Albany is in the midst of a long ethical meltdown. In just a few years we have seen a governor, comptroller, senate leaders and an assembly speaker arrested or deposed because of scandal. Most recently Sheldon Silver was indicted in part for hiding secret payments made from a law firm which employed him as a consultant. After Watergate, Congress passed major, lasting reforms. This is New York’s Watergate moment. The legislature needs to show it is serious, and a first step is capping outside income as Congress did decades ago.
Today, Reinvent Albany, NYPIRG, and Common Cause NY urged the governor and state lawmakers to agree to cap the outside income of state legislators at 15% of the highest salary paid to any sitting legislator. The groups bolstered their call for reform with a report, titled Serving Two Masters: Conflicts of Interest in Albany, which found that an overwhelming majority of state lawmakers already restrict their outside income. The report quotes the US House of Representative’s explanation of why they capped outside income:
“Many citizens perceive outside earned income as providing Members with an opportunity to ‘cash in’ on their positions of influence.
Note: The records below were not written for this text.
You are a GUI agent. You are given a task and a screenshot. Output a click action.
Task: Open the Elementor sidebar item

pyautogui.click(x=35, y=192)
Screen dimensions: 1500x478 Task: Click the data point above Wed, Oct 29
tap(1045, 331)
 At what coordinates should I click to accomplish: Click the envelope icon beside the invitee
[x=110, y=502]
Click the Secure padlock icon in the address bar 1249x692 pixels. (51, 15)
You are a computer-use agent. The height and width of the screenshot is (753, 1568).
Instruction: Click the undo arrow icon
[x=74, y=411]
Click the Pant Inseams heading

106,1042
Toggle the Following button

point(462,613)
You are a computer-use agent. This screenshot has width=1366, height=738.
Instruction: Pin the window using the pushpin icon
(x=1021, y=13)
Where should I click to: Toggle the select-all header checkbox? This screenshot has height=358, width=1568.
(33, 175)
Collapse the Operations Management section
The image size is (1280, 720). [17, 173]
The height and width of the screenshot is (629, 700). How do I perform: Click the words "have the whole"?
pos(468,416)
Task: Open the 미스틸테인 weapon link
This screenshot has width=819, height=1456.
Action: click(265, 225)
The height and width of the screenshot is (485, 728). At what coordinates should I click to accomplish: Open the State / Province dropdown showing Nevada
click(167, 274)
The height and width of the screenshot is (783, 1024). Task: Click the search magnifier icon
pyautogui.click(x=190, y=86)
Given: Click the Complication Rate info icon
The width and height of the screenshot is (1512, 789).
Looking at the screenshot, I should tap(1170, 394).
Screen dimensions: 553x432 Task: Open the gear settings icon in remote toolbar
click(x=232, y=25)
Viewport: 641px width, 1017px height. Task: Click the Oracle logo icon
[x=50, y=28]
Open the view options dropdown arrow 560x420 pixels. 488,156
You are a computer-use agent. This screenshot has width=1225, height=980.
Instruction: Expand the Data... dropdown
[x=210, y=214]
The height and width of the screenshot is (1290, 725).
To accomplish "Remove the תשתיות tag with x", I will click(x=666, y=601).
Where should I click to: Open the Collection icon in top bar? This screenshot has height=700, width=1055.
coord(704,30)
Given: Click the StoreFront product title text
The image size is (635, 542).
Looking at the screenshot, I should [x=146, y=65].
Even if there is no actual impropriety, such sources of income give the appearance of impropriety and, in so doing, further undermine public confidence and trust in government officials.”
Serving Two Masters: Conflicts of Interest in Albany
Two-thirds of state lawmakers reported outside income of less than $20,000. This includes 35 of 53 state senators and 97 of 134 assembly members.
- Disclose all outside income. (Per Congress.)
- Cap outside income at 15% highest salary of sitting legislator. (Per Congress, by lower % to reflect NYS per diem, Congress does not have per diem.)
- Eliminate leadership stipends except majority and minority in each party. (Per Congress.)
- Adopt Code of Ethics.
- Adopt disclosure provisions based on Alaska and District of Columbia.